#### Given text:

Founding Member of Moshes Law, P.C.
During his years of practice, Yuriy has concentrated in litigation and real estate transactions as his areas of expertise.

People frequently ask me whether they can sue their former employer for discrimination even though the unemployment insurance board found that they were terminated “for cause” and thus denied them unemployment benefits. Fortunately, the answer in New York is “yes.”

Pursuant to New York Labor Law § 623(2), determinations made by a Department of Labor Administrative Law Judge or even by the New York Unemployment Insurance Appeal Board have no preclusive effect in subsequent judicial actions against the same employer. Specifically, the statute provides that, “No finding of fact or law contained in a decision rendered … by … by a referee [or] the appeal board … shall preclude the litigation of any issue of fact or law in any subsequent action or proceeding.”

In Payton v. City University Of New York, 453 F.Supp.2d 775 (S.D.N.Y. 2006), the court found that “Labor Law § 623(2) provides that unemployment proceedings have no preclusive effect on court proceedings,” and in Wooten v. New York City Dep’t of Gen. Services, 207 A.D.2d 754 (1st Dept. 1994), the court cited Labor Law § 623(2) when it refused to give preclusive effect to the Unemployment Insurances Board’s finding.

#### Recorded information:
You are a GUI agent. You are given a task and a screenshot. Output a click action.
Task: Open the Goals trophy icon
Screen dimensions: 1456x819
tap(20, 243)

#### Stated task 1:
Retype the passage from the text on New York unemployment rulings, beginning at the words "In Payton v." and stopping after "Insurances Board’s finding.".
#### Stated task 2:
Write what comes next in the text on New York unemployment rulings and later lawsuits, picking up after its last sentence.

#### Exercise response 1:
In Payton v. City University Of New York, 453 F.Supp.2d 775 (S.D.N.Y. 2006), the court found that “Labor Law § 623(2) provides that unemployment proceedings have no preclusive effect on court proceedings,” and in Wooten v. New York City Dep’t of Gen. Services, 207 A.D.2d 754 (1st Dept. 1994), the court cited Labor Law § 623(2) when it refused to give preclusive effect to the Unemployment Insurances Board’s finding.

#### Exercise response 2:
This is because “unemployment benefit hearings are designed to be quick and inexpensive…. Further … generally the hearing officer or the board has no special competence in deciding discrimination claims.” Arroyo v. WestLB Admin., Inc., 54 F.Supp.2d 224, 230 (S.D.N.Y. 1999); See also Hamilton v. Niagara Frontier Transp. Authority, 2008 WL 4724324, 5 (W.D.N.Y. 2008) (“There is simply no reason to present the Appeals Board’s determination of facts regarding plaintiffs injury, leave and termination to the jury when the jury can and should be presented with the same or better evidence to reach its own conclusion as to these important issues.”); Abramowitz v. Inta-Boro Acres Inc., 1999 WL 1288942, 8 (E.D.N.Y. 1999) (excluding unemployment insurance rulings because they “contain factual conclusions that, if taken at face value, might reasonably be construed as foreclosing deliberation on whether the firing of plaintiff was pretextual.”)

If you believe that your former employer discriminated against you, regardless of whether you were denied unemployment benefits, we strongly recommend consulting with an attorney as soon as possible. Call the Law Office of Yuriy Moshes today to preserve all your legal rights or contact us online.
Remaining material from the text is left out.